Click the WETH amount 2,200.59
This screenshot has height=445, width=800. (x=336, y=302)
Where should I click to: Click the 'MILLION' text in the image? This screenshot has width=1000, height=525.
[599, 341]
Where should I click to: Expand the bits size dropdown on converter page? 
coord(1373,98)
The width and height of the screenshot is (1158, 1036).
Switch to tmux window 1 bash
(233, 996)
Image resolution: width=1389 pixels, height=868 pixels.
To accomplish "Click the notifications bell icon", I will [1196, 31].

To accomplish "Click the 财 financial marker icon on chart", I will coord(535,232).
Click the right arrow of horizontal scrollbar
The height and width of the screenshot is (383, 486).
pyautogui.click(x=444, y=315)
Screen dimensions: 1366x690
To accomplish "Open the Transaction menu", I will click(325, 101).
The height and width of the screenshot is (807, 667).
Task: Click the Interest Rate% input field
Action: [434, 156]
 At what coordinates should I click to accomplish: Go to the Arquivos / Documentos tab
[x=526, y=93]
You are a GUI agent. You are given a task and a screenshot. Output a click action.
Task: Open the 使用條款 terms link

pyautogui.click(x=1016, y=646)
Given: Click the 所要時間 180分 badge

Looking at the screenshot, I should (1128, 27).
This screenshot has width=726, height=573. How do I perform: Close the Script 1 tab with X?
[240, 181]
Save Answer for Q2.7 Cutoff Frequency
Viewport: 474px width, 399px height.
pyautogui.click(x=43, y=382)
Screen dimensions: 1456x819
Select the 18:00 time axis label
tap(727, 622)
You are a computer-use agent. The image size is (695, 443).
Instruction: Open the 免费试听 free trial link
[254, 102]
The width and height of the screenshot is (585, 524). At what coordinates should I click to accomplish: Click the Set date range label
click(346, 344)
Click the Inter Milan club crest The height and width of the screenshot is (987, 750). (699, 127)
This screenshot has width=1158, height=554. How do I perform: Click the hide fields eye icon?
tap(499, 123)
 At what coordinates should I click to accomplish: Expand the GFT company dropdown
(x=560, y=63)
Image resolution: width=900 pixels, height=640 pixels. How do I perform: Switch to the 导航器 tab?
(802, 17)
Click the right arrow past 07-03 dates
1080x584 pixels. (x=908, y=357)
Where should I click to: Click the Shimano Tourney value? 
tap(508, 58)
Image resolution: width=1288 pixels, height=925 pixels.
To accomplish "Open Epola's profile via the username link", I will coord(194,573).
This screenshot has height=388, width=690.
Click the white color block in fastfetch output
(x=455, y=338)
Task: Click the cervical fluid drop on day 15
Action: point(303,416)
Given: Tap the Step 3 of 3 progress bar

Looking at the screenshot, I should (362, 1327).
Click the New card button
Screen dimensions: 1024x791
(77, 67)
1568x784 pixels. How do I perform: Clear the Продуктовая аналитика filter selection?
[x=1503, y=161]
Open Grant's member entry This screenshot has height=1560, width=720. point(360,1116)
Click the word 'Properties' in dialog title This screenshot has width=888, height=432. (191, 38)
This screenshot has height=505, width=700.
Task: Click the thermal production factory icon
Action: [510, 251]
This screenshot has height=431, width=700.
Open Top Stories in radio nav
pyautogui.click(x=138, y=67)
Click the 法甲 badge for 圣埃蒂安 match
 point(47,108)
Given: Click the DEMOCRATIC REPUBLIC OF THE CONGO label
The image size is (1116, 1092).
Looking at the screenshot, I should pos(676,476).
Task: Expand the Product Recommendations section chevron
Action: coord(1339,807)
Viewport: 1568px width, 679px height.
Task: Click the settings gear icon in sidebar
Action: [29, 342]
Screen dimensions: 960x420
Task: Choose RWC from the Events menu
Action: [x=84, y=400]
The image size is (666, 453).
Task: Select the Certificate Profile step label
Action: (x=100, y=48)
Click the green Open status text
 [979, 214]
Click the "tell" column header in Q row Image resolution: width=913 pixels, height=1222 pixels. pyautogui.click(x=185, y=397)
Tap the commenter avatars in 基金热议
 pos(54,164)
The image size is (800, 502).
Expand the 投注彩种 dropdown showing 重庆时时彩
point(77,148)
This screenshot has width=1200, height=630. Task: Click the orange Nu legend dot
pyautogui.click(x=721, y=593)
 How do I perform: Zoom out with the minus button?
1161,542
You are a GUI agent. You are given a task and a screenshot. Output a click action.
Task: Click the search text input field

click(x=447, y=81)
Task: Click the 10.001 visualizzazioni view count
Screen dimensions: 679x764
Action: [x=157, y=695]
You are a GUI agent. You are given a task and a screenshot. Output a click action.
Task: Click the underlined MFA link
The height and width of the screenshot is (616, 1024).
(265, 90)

*-*-*

▸ **What you need to do**: Your task is to retype the complete material exactly as it was given.

▸ **Response**:
Click the WETH amount 2,200.59
This screenshot has height=445, width=800. (x=336, y=302)
Where should I click to: Click the 'MILLION' text in the image? This screenshot has width=1000, height=525.
[599, 341]
Where should I click to: Expand the bits size dropdown on converter page? 
coord(1373,98)
The width and height of the screenshot is (1158, 1036).
Switch to tmux window 1 bash
(233, 996)
Image resolution: width=1389 pixels, height=868 pixels.
To accomplish "Click the notifications bell icon", I will [1196, 31].

To accomplish "Click the 财 financial marker icon on chart", I will coord(535,232).
Click the right arrow of horizontal scrollbar
The height and width of the screenshot is (383, 486).
pyautogui.click(x=444, y=315)
Screen dimensions: 1366x690
To accomplish "Open the Transaction menu", I will click(325, 101).
The height and width of the screenshot is (807, 667).
Task: Click the Interest Rate% input field
Action: [434, 156]
 At what coordinates should I click to accomplish: Go to the Arquivos / Documentos tab
[x=526, y=93]
You are a GUI agent. You are given a task and a screenshot. Output a click action.
Task: Open the 使用條款 terms link

pyautogui.click(x=1016, y=646)
Given: Click the 所要時間 180分 badge

Looking at the screenshot, I should (1128, 27).
This screenshot has width=726, height=573. How do I perform: Close the Script 1 tab with X?
[240, 181]
Save Answer for Q2.7 Cutoff Frequency
Viewport: 474px width, 399px height.
pyautogui.click(x=43, y=382)
Screen dimensions: 1456x819
Select the 18:00 time axis label
tap(727, 622)
You are a computer-use agent. The image size is (695, 443).
Instruction: Open the 免费试听 free trial link
[254, 102]
The width and height of the screenshot is (585, 524). At what coordinates should I click to accomplish: Click the Set date range label
click(346, 344)
Click the Inter Milan club crest The height and width of the screenshot is (987, 750). (699, 127)
This screenshot has width=1158, height=554. How do I perform: Click the hide fields eye icon?
tap(499, 123)
 At what coordinates should I click to accomplish: Expand the GFT company dropdown
(x=560, y=63)
Image resolution: width=900 pixels, height=640 pixels. How do I perform: Switch to the 导航器 tab?
(802, 17)
Click the right arrow past 07-03 dates
1080x584 pixels. (x=908, y=357)
Where should I click to: Click the Shimano Tourney value? 
tap(508, 58)
Image resolution: width=1288 pixels, height=925 pixels.
To accomplish "Open Epola's profile via the username link", I will coord(194,573).
This screenshot has height=388, width=690.
Click the white color block in fastfetch output
(x=455, y=338)
Task: Click the cervical fluid drop on day 15
Action: point(303,416)
Given: Tap the Step 3 of 3 progress bar

Looking at the screenshot, I should (362, 1327).
Click the New card button
Screen dimensions: 1024x791
(77, 67)
1568x784 pixels. How do I perform: Clear the Продуктовая аналитика filter selection?
[x=1503, y=161]
Open Grant's member entry This screenshot has height=1560, width=720. point(360,1116)
Click the word 'Properties' in dialog title This screenshot has width=888, height=432. (191, 38)
This screenshot has height=505, width=700.
Task: Click the thermal production factory icon
Action: [510, 251]
This screenshot has height=431, width=700.
Open Top Stories in radio nav
pyautogui.click(x=138, y=67)
Click the 法甲 badge for 圣埃蒂安 match
 point(47,108)
Given: Click the DEMOCRATIC REPUBLIC OF THE CONGO label
The image size is (1116, 1092).
Looking at the screenshot, I should pos(676,476).
Task: Expand the Product Recommendations section chevron
Action: coord(1339,807)
Viewport: 1568px width, 679px height.
Task: Click the settings gear icon in sidebar
Action: [29, 342]
Screen dimensions: 960x420
Task: Choose RWC from the Events menu
Action: [x=84, y=400]
The image size is (666, 453).
Task: Select the Certificate Profile step label
Action: (x=100, y=48)
Click the green Open status text
 [979, 214]
Click the "tell" column header in Q row Image resolution: width=913 pixels, height=1222 pixels. pyautogui.click(x=185, y=397)
Tap the commenter avatars in 基金热议
 pos(54,164)
The image size is (800, 502).
Expand the 投注彩种 dropdown showing 重庆时时彩
point(77,148)
This screenshot has width=1200, height=630. Task: Click the orange Nu legend dot
pyautogui.click(x=721, y=593)
 How do I perform: Zoom out with the minus button?
1161,542
You are a GUI agent. You are given a task and a screenshot. Output a click action.
Task: Click the search text input field

click(x=447, y=81)
Task: Click the 10.001 visualizzazioni view count
Screen dimensions: 679x764
Action: [x=157, y=695]
You are a GUI agent. You are given a task and a screenshot. Output a click action.
Task: Click the underlined MFA link
The height and width of the screenshot is (616, 1024).
(265, 90)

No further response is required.